Mit besonderem Stolz erfüllte die DDR-Führung nicht nur, dass es kein Westdeutscher war, der zuerst ins All flog, sondern dass eine in Jena für viele Millionen Mark konstruierte Multispektral-Filmkamera erfolgreich getestet werden konnte, mit der die Oberfläche der Sowjetunion und der DDR vom Weltraum aus in bis dahin ungekannter Präzision vermessen werden konnte.

Nach seiner Rückkehr auf die Erde übernahm Jähn den Vorsitz beim neu geschaffenen Zentrum für Kosmische Ausbildung bei den Luftstreitkräften der NVA in Eggersdorf bei Strausberg, bis er dort 1990 im Zuge der Auflösung der DDR-Streitkräfte als Generalmajor aus dem Dienst entlassen wurde. Danach ging es zurück nach Moskau. Im Ausbildungszentrum für Kosmonauten arbeitete er als Berater des Deutschen Zentrums für Luft- und Raumfahrt (DLR), ab 1993 auch für die Europäische Weltraumorganisation ESA, wo er die deutschen und europäischen Astronauten auf die Missionen Mir-92, Euromir-94 und Euromir-96 mit vorbereitete. Bis 2002 blieb Jähn im Moskauer Sternenstädtchen.

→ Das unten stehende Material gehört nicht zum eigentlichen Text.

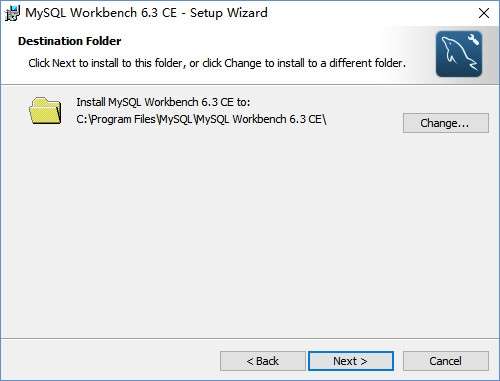Open the Change... folder dialog
The width and height of the screenshot is (500, 381).
click(446, 123)
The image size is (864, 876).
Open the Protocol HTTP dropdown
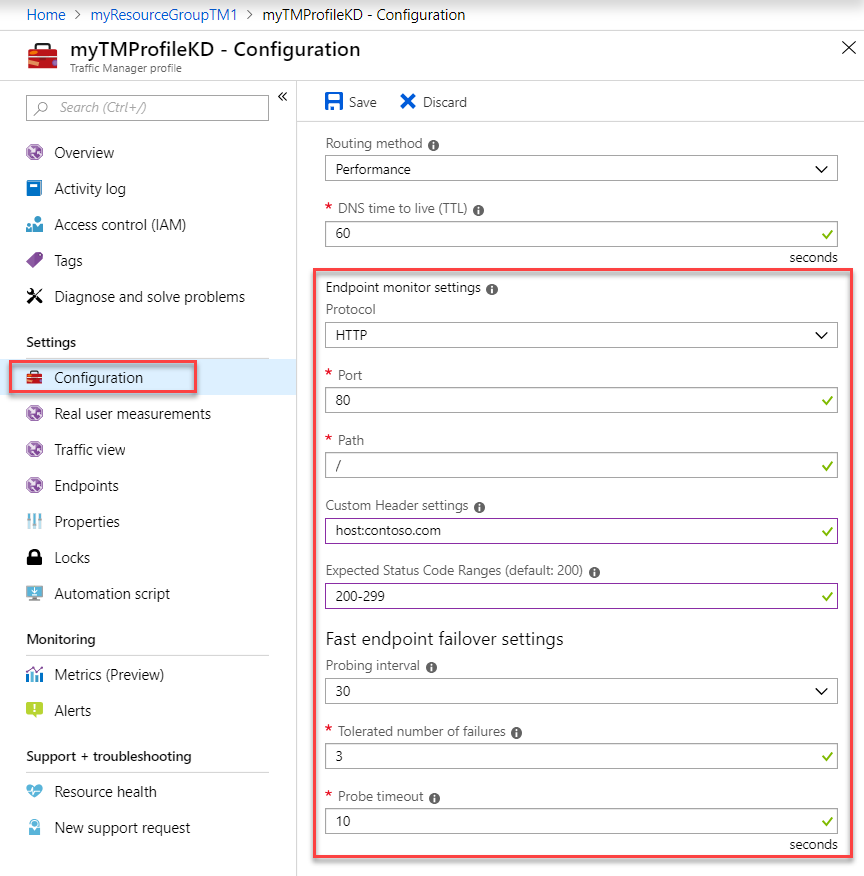click(581, 335)
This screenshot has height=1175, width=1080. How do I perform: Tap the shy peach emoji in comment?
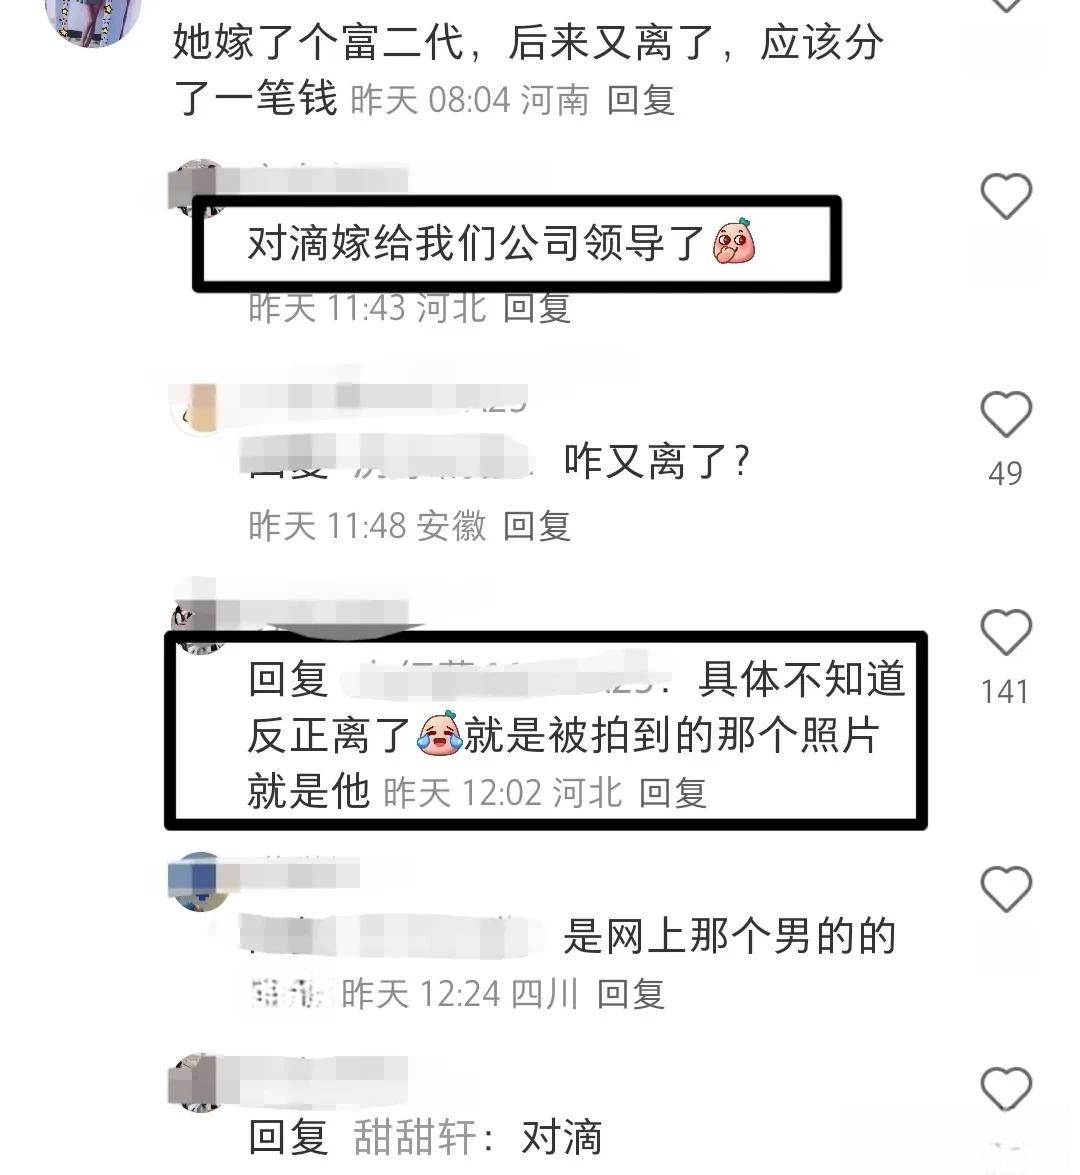734,241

Als „Held“, wie er im Sinne der Staats- und Parteiführung der DDR öffentlich wahrgenommen werden sollte, eignete sich der erste Deutsche im All wenig. Noch 30 Jahre nach seiner Weltraummission erinnerte er sich: „Die Jubelberichterstattung war aber keine Musik in meinen Ohren, zum Volkshelden wollte ich mich nicht machen lassen. (…) Im Rampenlicht zu stehen fand ich anstrengender als die Reise ins All.“

Wenige Monate vor Sigmund Jähn, am 27. März 2019, verstarb sein Kommandant, Valerij Bykovskij.

Komentarze
2019-10-04 19:56
Was meinen Sie denn, Olivers0909, mit Mitläufer? Was glauben Sie denn, wie viele aalglatte Mitläufer es heute gibt? Mag ja sein, dass er als Vorzeige-Held der DDR herhalten musste, aber er hat sich nicht in diese Rolle hineingedrängt und vor allen Dingen – er hat niemandem Schaden zugefügt. Im Vergleich zur nassforschen Art heutiger Mitläufer hat er sich im Hintergrund gehalten. Wer über Sigmund Jähn spricht, darf auch nicht vergessen, wie viel er in seiner ESA-Beratertätigkeit für die Annäherung zwischen Ost und West im Allgemeinen und zwischen den USA und Russland im Speziellen getan hat. Er hat viel dazu beigetragen, dass es bis heute gemeinsame bemannte Raumflüge von Russen und Amerikanern zur Internationalen Raumstation gibt. Es ist eine Schande, dass er dafür nie das Bundesverdienstkreuz verliehen bekam, das heute Hinz und Kunz für alles Mögliche umgehängt kriegen. Aber er war halt ein Offizier der NVA, und da kann unser Staat nun mal nicht über seinen Schatten springen. Auch noch nicht fast 30 Jahre nach der deutsch-deutschen Vereinigung. Traurig, aber wahr.
2019-10-03 18:49
Jähn war ein Mitläufer mit einem aalglatten DDR-Lebenslauf. Ein Mann wie gemacht für den ersten deutschen Arbeiter- und Bauernstaat. Als Fachmann wurde er nach der Wende weiter gebraucht, wie auch andere Mitglieder der NVA oder der Volkspolizei, so tat dann die Wiedervereinigung seiner Karriere auch keinen Abbruch. Wozu ihm hier ein spezieller Artikel gewidmet wird, ist mir unklar.